I have... oh my goodness, so much in my brain right now... I got heavily scolded by my massage therapist & physiotherapist on Tuesday for the state of my rotatory cuff/shrink-wrapped fascia in my arm/etc, and am crazy stressed from a multitude of things that I'm not going to get into.

Well, here's the sentence prompt for today, and as I promised last week, I swear I won't do an animal thing/twist this time around :)


“It’s almost over,” he said, which didn’t quite sound like a promise.


  1. Today is nuts so might get around to it this evening, or perhaps tomorrow

  2. Actually got a break for lunch at work today, so used the time to poke at idea-stuff in my head.

    “It’s almost over,” he said, which didn’t quite sound like a promise.
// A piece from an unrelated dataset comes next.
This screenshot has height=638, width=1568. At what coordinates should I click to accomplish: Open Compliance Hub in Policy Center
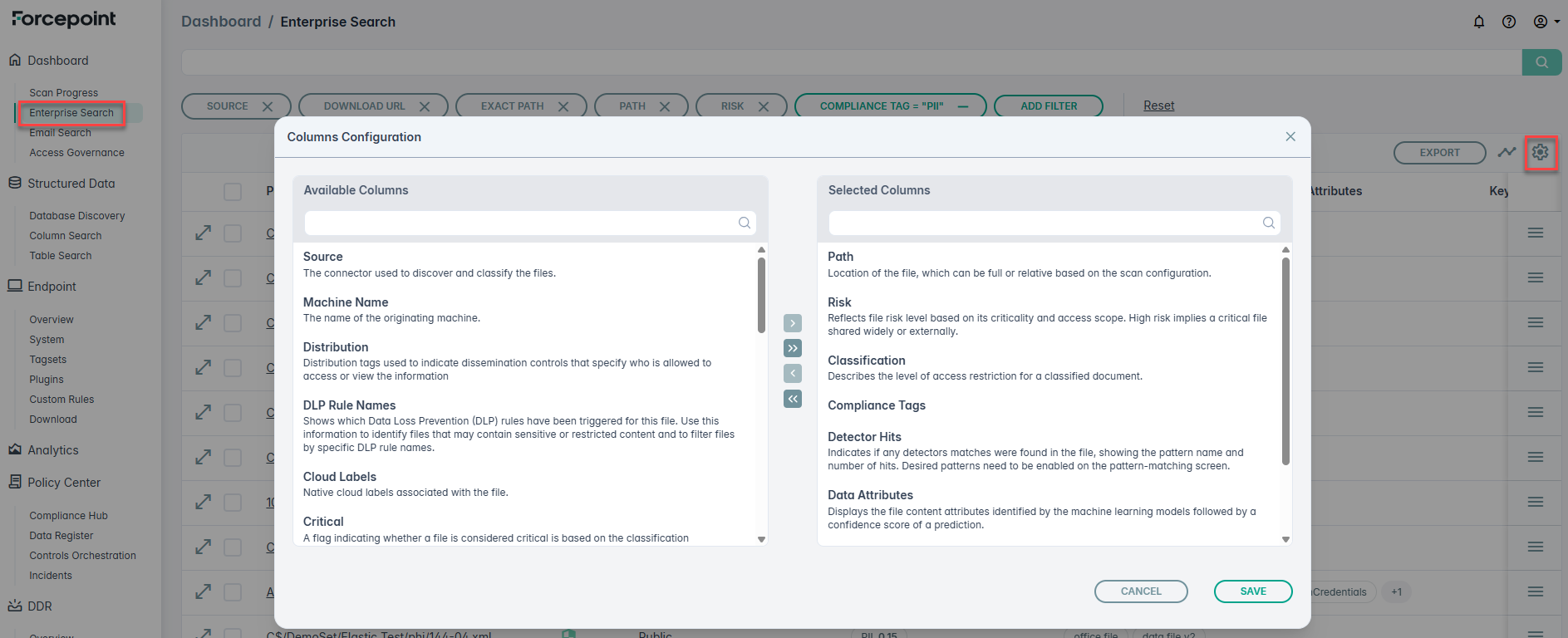pyautogui.click(x=68, y=516)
    Boy screamed, tried to. His throat ached, pain somehow-way worse than the electricity firing through muscle to turn his bones into white-hot fire under his skin and

    the man wore white. Dead white, clinical white, with eyes like dead stones. A smile that never went away. Hands – hands without callouses, that – that – that –. (Words broke. Even in the dream.) Memories fell beyond screaming, out of sync with heart, voice, thought. The eyes were worse than the hands. That came to Boy as he woke, body covered in cold sweat, breath stabbing pants. His chest ached almost as much as his throat and he made soft, distressed sounds in the motel room bed.

    No tears came. The Wasting had taken that from him, but not – not those memories. Boy didn’t want those memories, but they remained, tore free in his sleep to drag him awake. Something bad. Bad things had happened to him. He wrapped his arms about himself and sat up in the bed. There was a trick he’d never lost, learned early. Accept the pain, deny its ability to affect you. Fall into it. Out of it.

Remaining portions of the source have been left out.